Il n’est pas si fréquent que Le Canard enchaîné relaye (et positivement) un article du Figaro ! On lit pourtant, dans le numéro du 16 septembre, un article : « Des robots en folie frappent les journaux au portefeuille », qui reprend largement (en le citant explicitement) un article du Figaro du 9 septembre : « Les listes noires empoisonnent la pub en ligne ».

De quoi s’agit-il ? Les annonceurs s’en remettent à des robots pour discerner si les bannières publicitaires qu’ils proposent, sur tel ou tel contenu en ligne, se marient harmonieusement, ou pas, avec le contenu en question. Si ledit contenu est considéré comme anxiogène ou moralement problématique, il est inscrit sur une liste noire et aucune publicité ne lui sera accolée.

J’ai, pour ma part, un bloqueur de publicité sur mon navigateur et la question ne me concerne donc pas directement. Mais elle me semble néanmoins dire quelque chose d’important.

Au départ on peut comprendre la préoccupation : une compagnie aérienne ne souhaite pas accoler sa publicité à un article qui relate un crash. Mais, ensuite, la situation a pris de l’ampleur, des robots sont, comme je l’ai dit, venus à la rescousse et on ne peut pas dire que leurs logiciels fassent dans la subtilité.

L’inflation délirante des listes noires

Je donne quelques exemples, que citent Le Figaro et Le Canard enchaîné. Tout ce qui concerne le COVID (et les mots qui naviguent autour) a été considéré comme anxiogène et donc banni ! Cela élimine mécaniquement tous les sites d’information. En fait, la sélection se fait à partir d’une liste de mots à éviter : on est loin de l’intelligence artificielle.

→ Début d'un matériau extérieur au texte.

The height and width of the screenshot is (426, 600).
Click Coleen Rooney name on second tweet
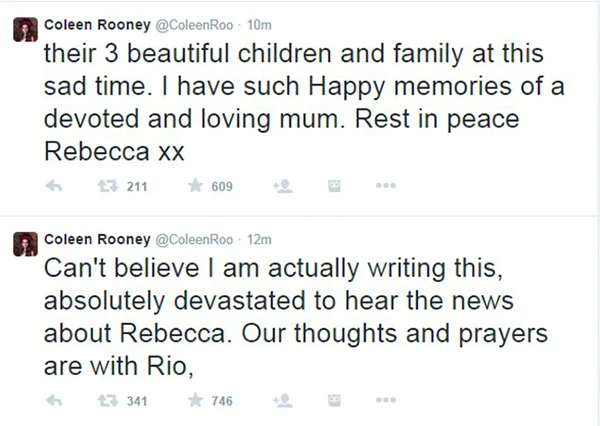coord(94,239)
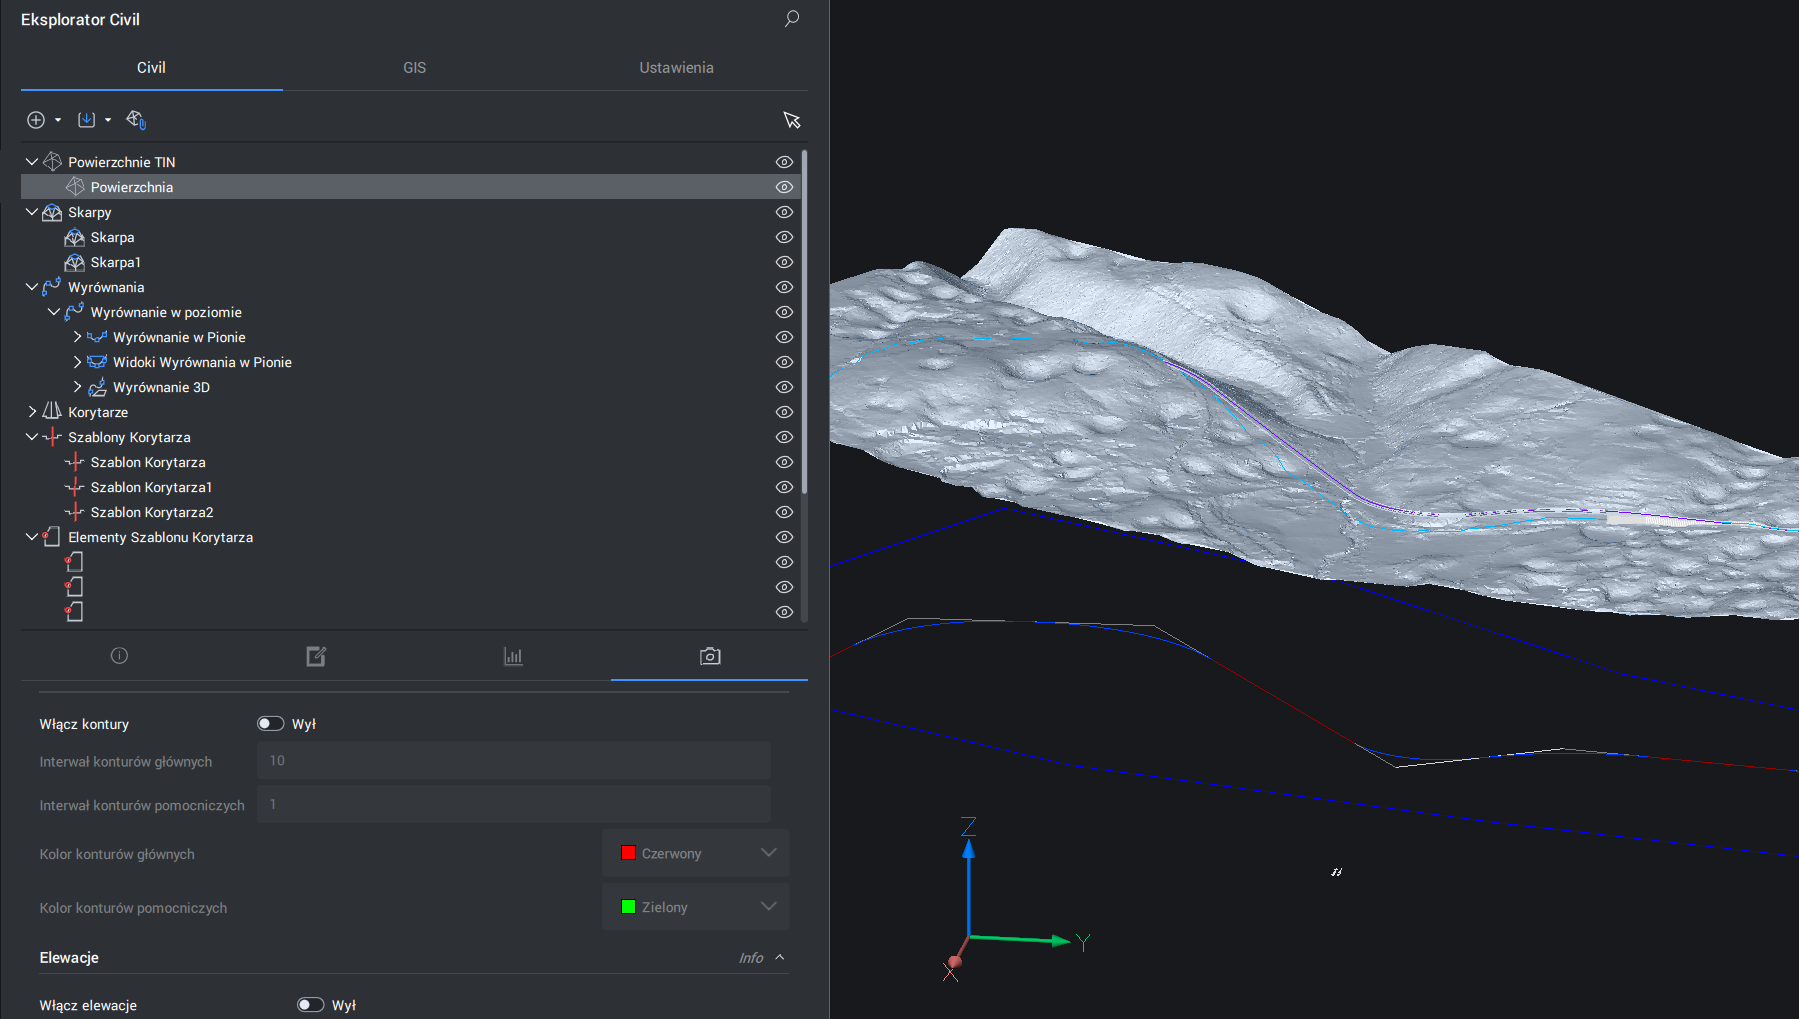Image resolution: width=1799 pixels, height=1019 pixels.
Task: Open the Czerwony main contour color dropdown
Action: pyautogui.click(x=696, y=853)
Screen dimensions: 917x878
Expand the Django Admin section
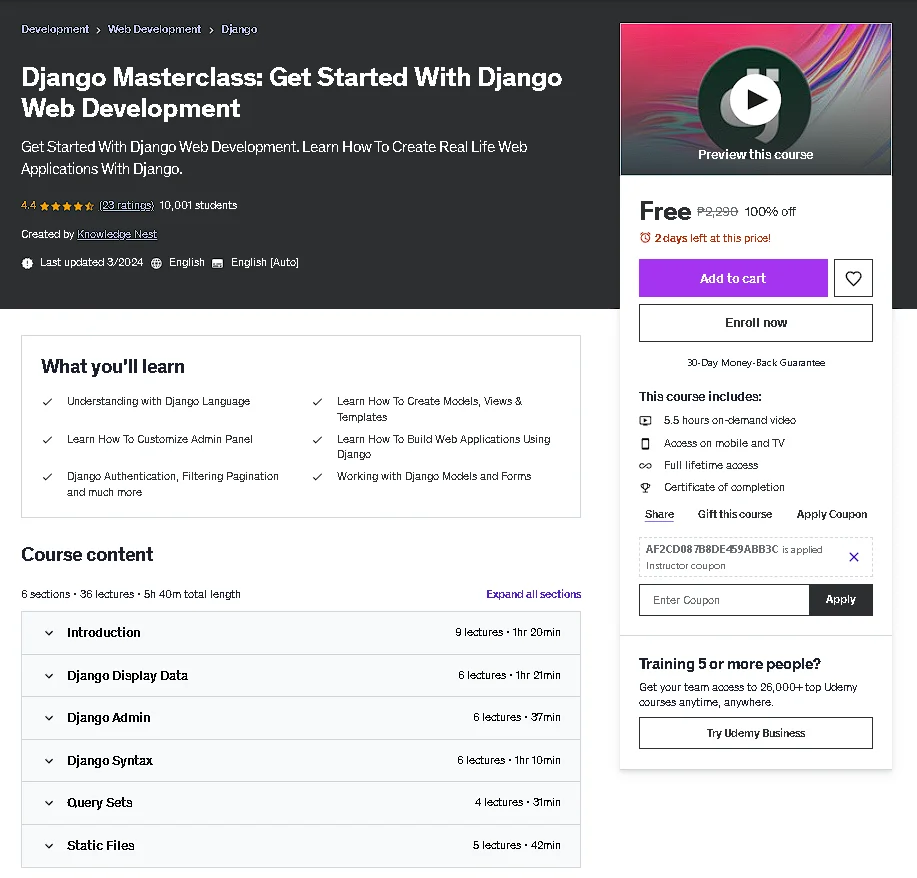click(x=301, y=718)
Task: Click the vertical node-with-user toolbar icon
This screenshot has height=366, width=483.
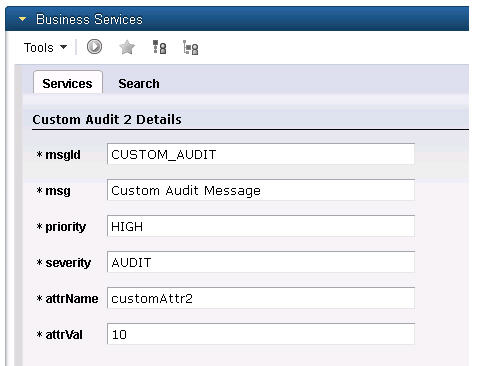Action: click(x=159, y=47)
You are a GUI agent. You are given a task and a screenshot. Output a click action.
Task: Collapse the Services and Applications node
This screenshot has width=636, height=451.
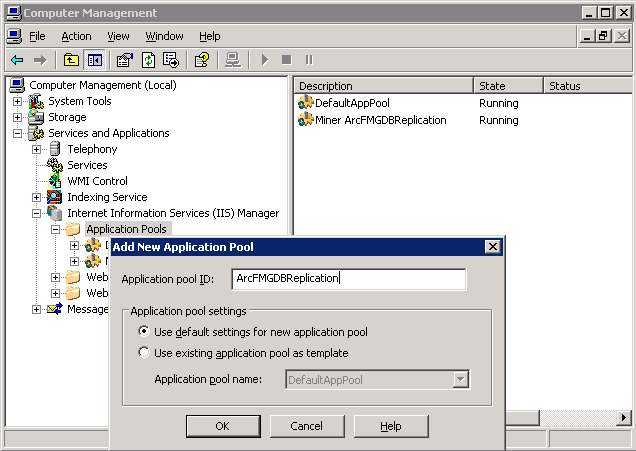coord(17,133)
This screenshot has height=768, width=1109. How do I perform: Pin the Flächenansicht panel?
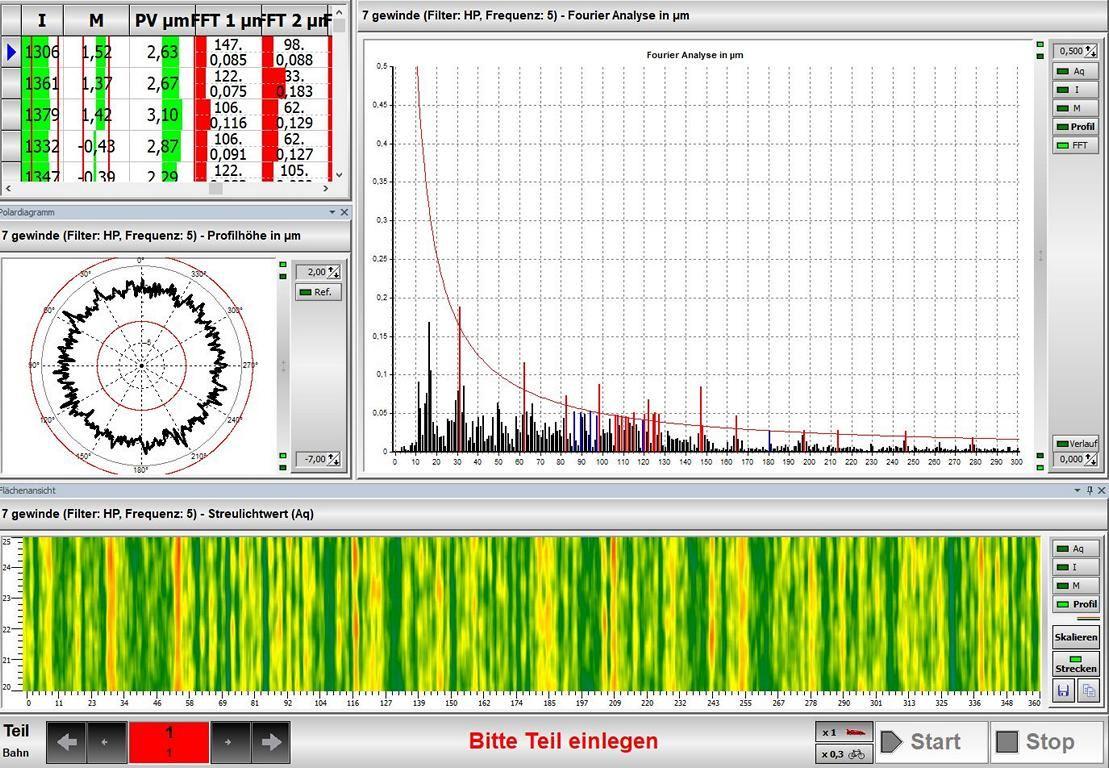click(x=1091, y=490)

Cela relève d’un logiciel plutôt rustique. Le chiffre 47, rappelant le fusil d’assaut AK47 a été blacklisté. S’il apparaissait par hasard dans un papier, cela suffisait à l’éliminer. La mention de la duchesse de Sussex a été interprétée comme une allusion au mot « sex » ! Des recettes de cuisine ont été considérées comme hors champ car elles parlaient d’alcool et / ou de couteaux.

C’est du grand délire et on se demande pourquoi des annonceurs recourent encore à de tels filtres. La réponse est limpide : les annonceurs n’en savent rien. Ils confient leurs plans médias à des ordinateurs qui dialoguent avec d’autres ordinateurs et auto-entretiennent un système devenu fou. Et dans un contexte où l’offre de supports est surabondante il n’y a pas lieu de se poser trop de questions.

Qu’est-ce que cela dit sur le monde enchanté de la publicité ?

Mais ce que les algorithmes produisent est rarement un effet totalement non voulu. En l’occurrence, et à la base, il y a la volonté des annonceurs de transporter leurs acheteurs potentiels dans un monde enchanté, dépourvu de souffrance et de questions trop préoccupantes. Et si cela conduit à éliminer de l’horizon toutes les publications qui, d’une manière ou d’une autre, peuvent conduire les lecteurs à s’interroger… c’est une partie de l’effet recherché.

Depuis Max Weber, on a beaucoup glosé sur la perte d’influence des grandes religions et sur le « désenchantement du monde » qui l’a accompagnée. Mais la demande d’enchantement n’a pas, pour autant, faibli. Elle se réfugie pour partie dans le rêve d’une consommation bienfaisante et joyeuse. Les religions, dans leur volonté d’enchantement, ont, par le passé, tenté de gommer tout ce qui contredisait leur interprétation du monde. La chose étonnante est que l’on retrouve, aujourd’hui, cette volonté de mettre sous le boisseau les côtés désagréables du monde qui pourraient décourager les consommateurs de passer à la caisse.

On sait depuis longtemps (et bien avant l’apparition de la publicité en ligne) que les annonceurs pèsent sur les contenus éditoriaux. C’est parfois brutal, c’est parfois plus subtil. Cela passe, à l’occasion, par une autocensure pas forcément consciente : on va éviter de dire du mal d’un gros annonceur dans une publication qu’il contribue à financer. Désormais cela va un cran plus loin : un annonceur veut être associé à un monde lisse, dépourvu de dilemmes moraux et de difficultés.
Le délire informatique que cela produit n’est que l’image démesurément amplifiée de cette nouvelle tendance.